Als organisatieantropologe heb ik de afgelopen 30 jaar menige cultuur- en veranderingsprocessen binnen zeer uiteenlopende bedrijven mogen ondersteunen.

Wat deze jaren is opgevallen is dat medewerkers zich niet altijd even makkelijk verbinden aan het bedrijf of aan elkaar. Dit met als gevolg: ziekteverzuim, daling kwaliteit en service, onnodige fouten, inadequate informatie- en communicatiestromen, negatief en ongezond werkklimaat.

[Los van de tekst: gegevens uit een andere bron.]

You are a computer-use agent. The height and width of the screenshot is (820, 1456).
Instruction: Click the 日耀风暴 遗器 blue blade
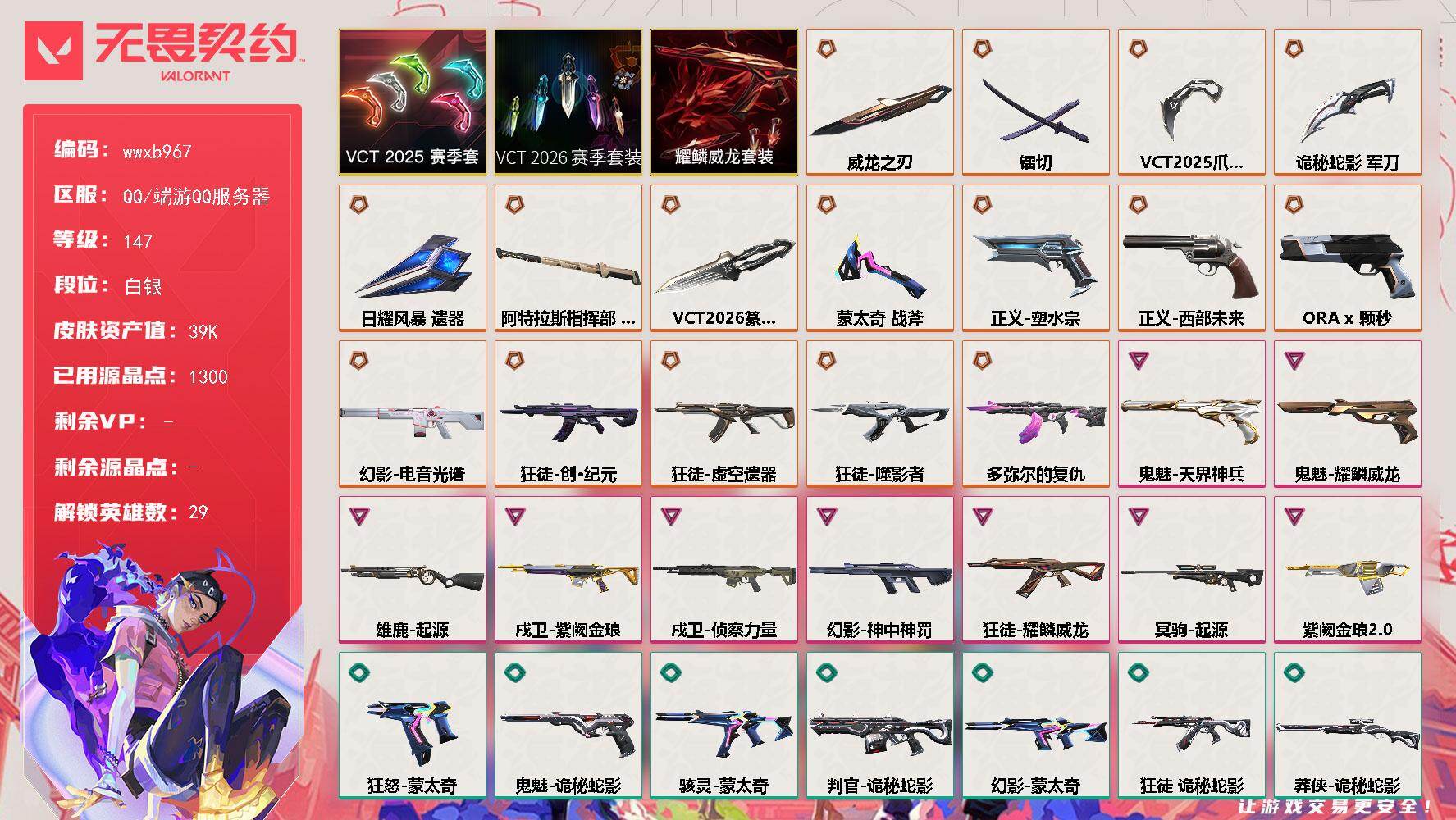tap(412, 257)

Ook is het mij duidelijk geworden dat de reden dat medewerkers zich niet makkelijk verbinden zich verrassend simpel en concreet laat verklaren: doelen zijn niet helder, wederzijdse verwachtingen zijn niet uitgesproken, het is onduidelijk hoe individuele inspanning een bijdrage levert tot het geheel. Daarnaast ontbreekt het vaak aan een volwassen, gelijkwaardige en open communicatie. Toch zijn dit allemaal zaken die alle partijen wel graag willen én waarvan ze ook het nut inzien. Dit is een paradoxaal fenomeen doch laat het zich ook verklaren: de oude (ontstaans)cultuur van het bedrijf speelt hierin een zeer hardnekkige rol die maar al te vaak wordt onderschat.

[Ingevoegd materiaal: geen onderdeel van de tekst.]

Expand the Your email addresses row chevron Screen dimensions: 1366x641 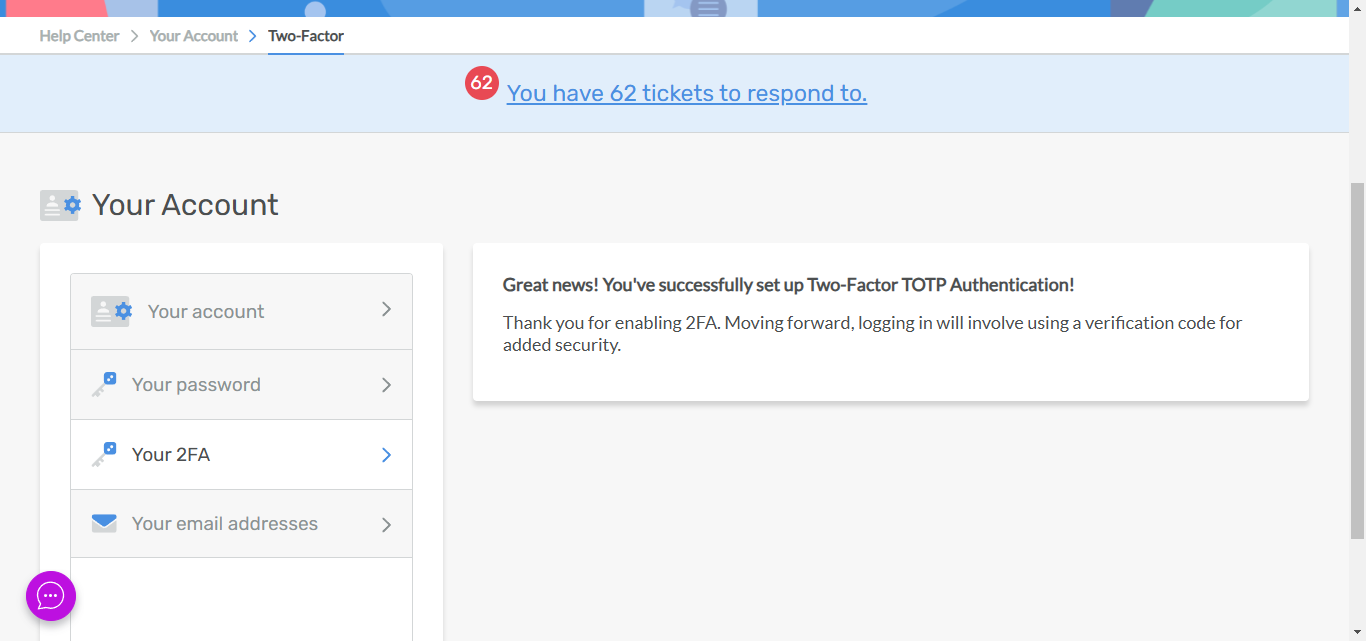[386, 524]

Wat mij ook treft, is dat mensen zich weinig bewust zijn van hun kwaliteiten, vaak meer bezig zijn met wat niet goed gaat dan met wat er wel goed gaat, er bedroevend weinig complimenten worden gegeven, mensen uitermate streng voor zichzelf zijn, het vreemd vinden om werk als ‘leuk’ te zien en dat dromen, passies en wensen vaak alleen in vrije tijd aan bod komen. Ook dit laat zich voor een groot deel vanuit onze calvinistische cultuur verklaren.

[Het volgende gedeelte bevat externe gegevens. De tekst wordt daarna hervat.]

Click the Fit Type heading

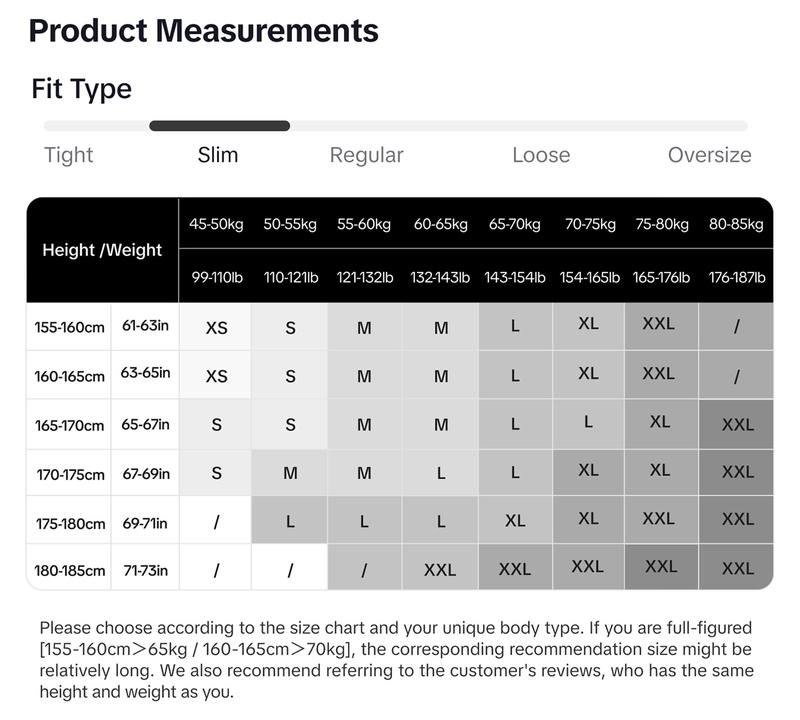(82, 89)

Tijdens het ondersteunen van deze cultuur- en veranderingsprocessen heb ik wel het genoegen gehad te zien dat:

  • zich overal een productieve én tegelijkertijd plezierige en gezonde werkomgeving laat creëren;
  • het altijd loont te investeren in vertrouwen, verbinding, openheid en transparantie;
  • dat pas als alles “waar mag zijn” (het onbespreekbare wordt bespreekbaar, mensen worden gehoord en gezien) je kunt beginnen met veranderen of er juist voor kiezen het te laten zoals het is.